Ask HN: Who needs support from a stranger with a project? - funwie
Are you working on a project and need support with coding, design, documentation, etc.<p>Please describe what you want the stranger will bring to the project, their role, skills required, and possible a brief description of task (if you don&#x27;t want to give much away).<p>A stranger could be a programmer, designer, student looking for hands-on experience, etc.
======
fundamental
I'm one of the maintainers for the ZynAddSubFX open source musical
synthesizer. It's a mixed codebase with a C++ core, some low level C routines,
and a mostly Ruby based interface. I'm trying to broaden the contributor base
at the moment.

There's plenty of roles which could use an extra hand ranging from community
management, testing, documentation, development, and advanced DSP
improvements. Each role would use a different set of skills, but it's an open
source collaboration, so don't be afraid to try something you're unfamiliar
with and want to learn about (it was a great learning experience back when I
was a student).

If any of this sounds interesting then please see
[http://zynaddsubfx.sf.net/contribute.html](http://zynaddsubfx.sf.net/contribute.html)
for more information regarding specific roles.

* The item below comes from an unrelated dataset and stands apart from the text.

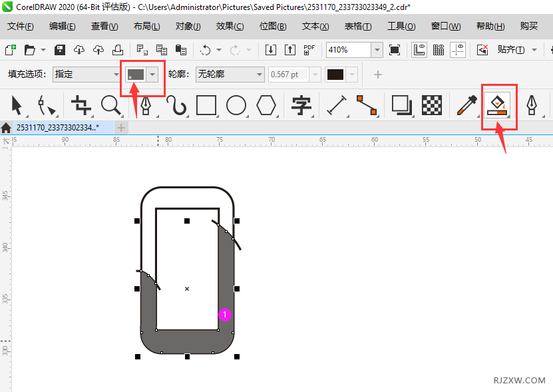Open the 效果 menu

(230, 26)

For anyone casually looking through this thread, any feedback on the general
contributing page? I'm trying to find the right balance between presenting
something that can be skimmed, but still has the deeper information to inform
someone interested in each role and I'm unsure if it's settled with the right
tradeoff.

------
Random_Person
I've been working on a simple Activity Reporting tool for a few months now and
I could use... all sorts of help.

Firstly, I've only been a "professional" developer for a few years. I've been
a hacker most of my life, but bad habits of being self taught and never having
my code reviewed means that I'm not confident enough to open source. Just
having someone look at what I'm doing and give pointers would be HUGE. Finding
someone who is willing to help write the code would be amazing... but this is
a free service which means there's no money. It's purely a passion project.

I'm not a marketing guy, so writing good copy for the site has been a
struggle... which makes finding early adopters difficult. I have a hard time
staying motivated without immediate need... so having users is vital to the
success of the project.

Honestly, there is just so much I need, having someone to chat with regularly
about the project would be super appreciated.

[https://pepahana.com](https://pepahana.com)

------
k0t0n0
Yes, I have been working on a programming language. if you are interested in
it you can help me out. I am using rust. the main point of the project is to
learn rust and learn language design. as of now, it's like burning candle from
2 ends. rust is not an easy pick even if you know 5+ languages and have 7years
of exp.

Your role will be mostly doing research. how other languages do certain
things. at some point, we/you can implement it into fiber (project name).

------
hackermailman
Somebody posted the UN online volunteering here other day
[https://www.onlinevolunteering.org/en](https://www.onlinevolunteering.org/en)